There are political comebacks, there are political collapses, and then there is the career of Peter Mandelson, a man who has spent three decades walking into rakes and then acting surprised when the handle hits him in the face.
Now, possibly, finally, the rake factory has closed. Probably thanks to deinstitutionalisation.
It appears that the Prince of Darkness, a nickname he wore with the relaxed ease of someone who quite enjoyed the darkness, may at last have found the one association even modern British politics can’t spin into a networking opportunity: his proximity to Jeffrey Epstein. When your social calendar starts to read like a Netflix true crime docuseries, the vibe shift is rarely positive.
Just a guy with an opinion
Now, I should stress: I am just a guy with an opinion. I do not sit on any appointment committees. I have never rifled through the Cabinet Office filing cabinet labelled “Senior Roles: Questionable Judgement.” I do not know the granular details of how Mandelson was given yet another job in public life.
I do know this: things explode around him with the reliability of a Michael Bay franchise. It is almost performance art at this point.
You hire Mandelson. There is a pause. Then there is a scandal. Then there is a resignation. Then, somehow, there is another job. It’s like watching someone repeatedly stick a fork in a toaster and insisting the electricity is biased against them. The truly impressive part is that anyone was still shocked.
Corbynite hysteria
Of course, criticism of Mandelson has long been filed under “Corbynite hysteria”, the political equivalent of shoving all awkward feedback into a drawer marked Woke Noise.
For years the script went like this: silly left-wing people dislike him; sensible grown-ups respect him. If you thought otherwise, you were probably knitting a Che Guevara tea cosy and drinking craft beer in Walthamstow.
This may not have been formally written down anywhere, but it was absolutely the vibe. And vibes, as we have learned in modern politics, are basically policy documents now.
Judgement, optics and patterns
Mandelson’s proximity to Morgan McSweeney, whose defining political hobby has been enthusiastically disliking the Labour left, only hardened that posture. Opposition to Mandelson wasn’t about judgement or optics or, you know, patterns. It was framed as tribal grievance. The wrong people disliked him, therefore he must be right.
This is what happens when your political identity is built primarily on being anti-Corbyn. You can rise very quickly on that energy. You can clear entire corridors of opponents with it. What you cannot do, apparently, is develop good judgement about anything else.
The only adults in the room
Now look. We are told Scottish Labour figures are muttering about leadership. They face a tough election in May. Third or fourth place is being whispered in the same tone normally reserved for medical diagnoses. Somewhere in the background is the faint echo of a question: was nearly detonating your premiership over Peter Mandelson really the hill to die on?
It is extraordinary.
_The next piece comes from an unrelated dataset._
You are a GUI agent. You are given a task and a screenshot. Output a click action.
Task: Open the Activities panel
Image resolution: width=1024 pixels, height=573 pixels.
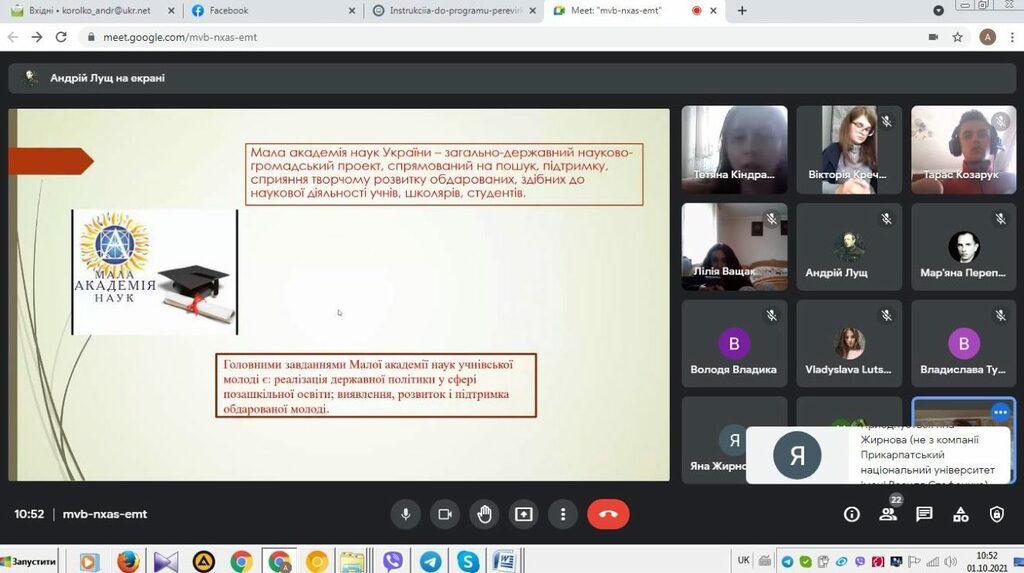coord(960,514)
You finally secure power after years in the wilderness, and within months you’re flirting with self-sabotage because you couldn’t resist rehiring the man who’s CV reads like a cautionary tale.
This isn’t grand ideological tragedy. It’s bad politics. It’s poor risk assessment. It’s the kind of decision-making that suggests the inner circle believes they are the only adults in the room, and then proceeds to trip over the furniture.
Being vocally anti-Corbyn does not automatically confer strategic genius
The broader problem is this: when a political class rises by defining itself against an internal enemy, it becomes very good at factional combat and very bad at anything else. Winning the argument against the left is not the same as winning the country. Being vocally anti-Corbyn does not automatically confer strategic genius. Sometimes it just leaves you with Peter Mandelson and a fire alarm.
There will be more of this. That much feels certain. The era of “serious people making serious decisions” has turned out to involve a surprising amount of amateur hour. The public is watching a governing class that insists on its competence while repeatedly stepping on political landmines labelled in neon.
The end for Manselson?
If this is the end for Mandelson, and one hesitates, because he has the survival ability of a Bond villain, it will not be because of some grand ideological reckoning. It will be because, eventually, even British politics runs out of patience for reruns.
The Prince of Darkness may finally have discovered that the lights have been on the whole time, and this time, the rake might actually stick.